**What is needed:**
Could you copy exactly the lines from the one containing "This screenshot has" through the last line of the records, leaving out every picture?
═══ Material provided
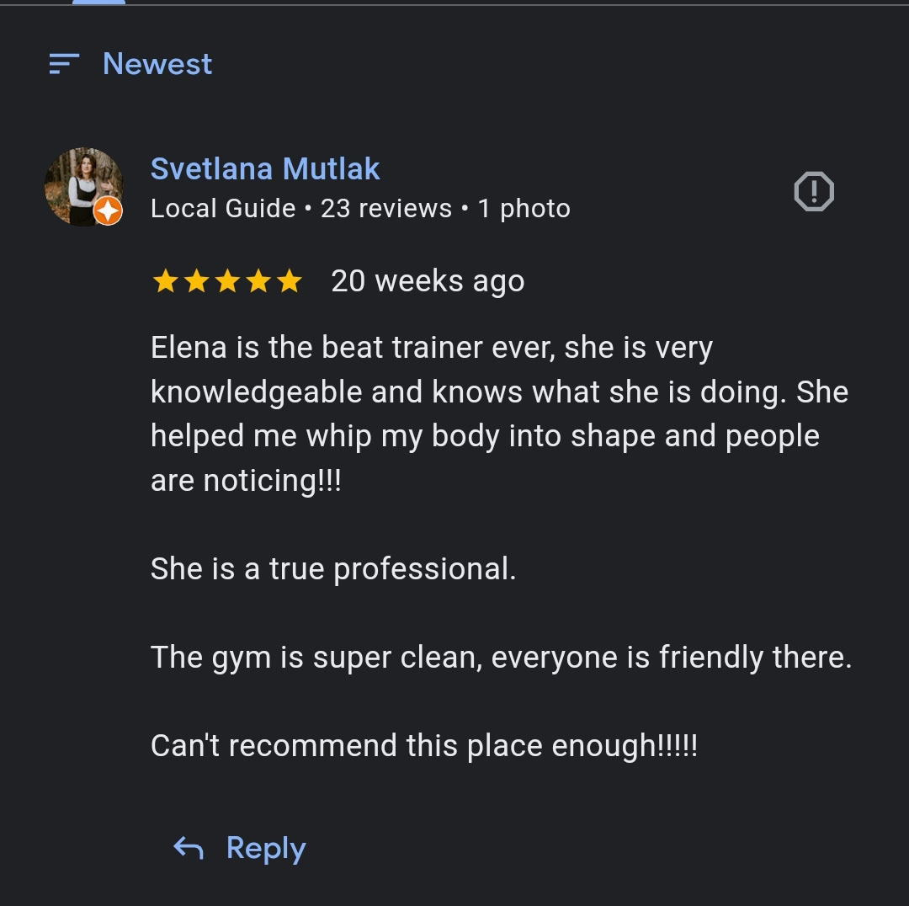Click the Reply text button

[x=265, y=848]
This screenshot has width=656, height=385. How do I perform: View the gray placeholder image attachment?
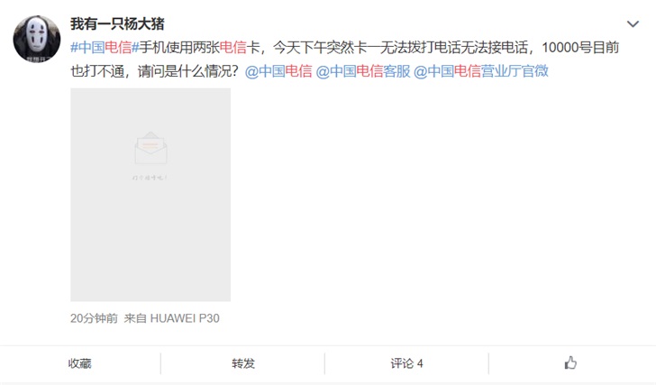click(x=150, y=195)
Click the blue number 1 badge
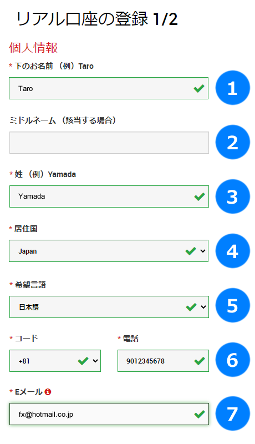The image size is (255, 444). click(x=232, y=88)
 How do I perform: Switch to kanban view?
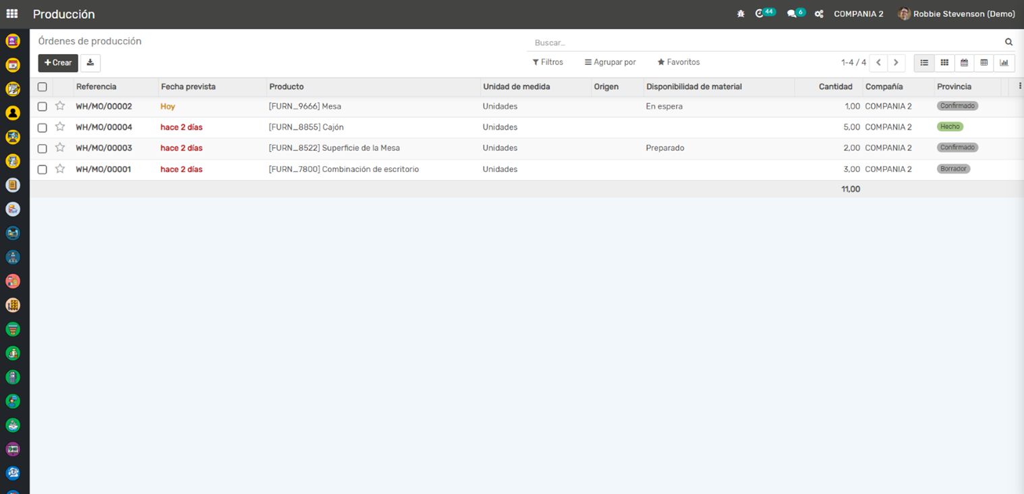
══════
**Exercise result:**
This screenshot has width=656, height=385. How do I perform: View the gray placeholder image attachment?
click(x=150, y=195)
Click the blue number 1 badge
The image size is (255, 444). click(x=232, y=88)
 How do I perform: Switch to kanban view?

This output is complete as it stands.